BUSTO ARSIZIO – È San Giuseppe il centro di gravità del Primo Maggio di Busto. Pienone da tutto esaurito a pranzo (oltre 400 pasti serviti) e a cena dentro e fuori dal tendone del parco per la Vita, il tradizionale Giuseppino d’Oro alla volontaria Caritas Rosita Lombardini e 35 pasti caldi offerti ai senzatetto assistiti dalla rete SOS Stazione. Tutto in una giornata di festa.
Festa-boom
Il sole che resiste da giorni in barba alla “tradizione” del brutto tempo nei giorni della festa ha contribuito all’affluenza da record alla festa di San Giuseppe, in corso ormai da quasi una settimana nel parco di viale Stelvio, vero cuore pulsante del quartiere sorto attorno all’ospedale.

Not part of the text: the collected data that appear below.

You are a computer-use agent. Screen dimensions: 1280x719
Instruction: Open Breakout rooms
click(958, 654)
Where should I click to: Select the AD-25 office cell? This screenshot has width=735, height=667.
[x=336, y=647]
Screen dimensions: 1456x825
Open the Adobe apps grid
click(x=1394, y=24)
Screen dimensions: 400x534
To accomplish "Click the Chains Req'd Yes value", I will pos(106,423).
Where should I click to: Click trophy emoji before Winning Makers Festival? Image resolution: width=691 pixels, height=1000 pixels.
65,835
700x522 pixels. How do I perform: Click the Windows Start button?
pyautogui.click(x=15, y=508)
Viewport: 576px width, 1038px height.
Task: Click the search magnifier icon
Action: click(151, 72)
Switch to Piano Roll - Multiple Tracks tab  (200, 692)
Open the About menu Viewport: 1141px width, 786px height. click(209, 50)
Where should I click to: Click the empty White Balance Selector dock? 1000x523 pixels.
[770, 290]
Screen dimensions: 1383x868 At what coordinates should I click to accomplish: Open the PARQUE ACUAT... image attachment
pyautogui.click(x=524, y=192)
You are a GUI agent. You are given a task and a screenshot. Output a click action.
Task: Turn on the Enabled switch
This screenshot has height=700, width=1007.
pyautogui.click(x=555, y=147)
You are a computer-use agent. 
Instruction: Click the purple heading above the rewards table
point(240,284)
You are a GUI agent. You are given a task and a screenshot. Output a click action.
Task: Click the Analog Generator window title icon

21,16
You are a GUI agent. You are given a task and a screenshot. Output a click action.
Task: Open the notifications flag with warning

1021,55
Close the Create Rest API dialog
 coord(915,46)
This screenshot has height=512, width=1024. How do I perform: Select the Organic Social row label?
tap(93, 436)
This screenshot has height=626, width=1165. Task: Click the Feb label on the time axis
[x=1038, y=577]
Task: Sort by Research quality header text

Nel giorno di San Giuseppe Lavoratore, è un must fare un salto alla festa. E così è stato anche oggi. Tavolate piene dentro e fuori dal tendone della festa, con oltre 400 pasti serviti ai tavoli oltre a tutte le altre ordinazioni al banco, ma anche le bancarelle degli ambulanti lungo viale Stelvio, senza contare la Messa solenne celebrata nella chiesa parrocchiale. Occasione, come da tradizione, anche per la consegna del Giuseppino d’Oro, l’onorificenza della parrocchia: quest’anno è andato a Rosita Lombardini, storica volontaria Caritas nelle case degli anziani del quartiere e sempre disponibile per dare la comunione.
I pasti caldi ai senzatetto
In serata poi i volontari delle cucine della festa di San Giuseppe hanno preparato un pasto caldo per 35 senzatetto della stazione “centrale” che vengono assistiti dalla rete SOS Stazione. Ricevendo gli elogi dello stesso gruppo di volontari: Da parte dei volontari di SOS stazione un sentito ringraziamento per la disponibilità del gruppo parrocchiale e della festa di San Giuseppe a preparare la cena per gli amici senzatetto che orbitano in stazione, grazie a voi abbiamo distribuito un pasto caldo a 35 persone.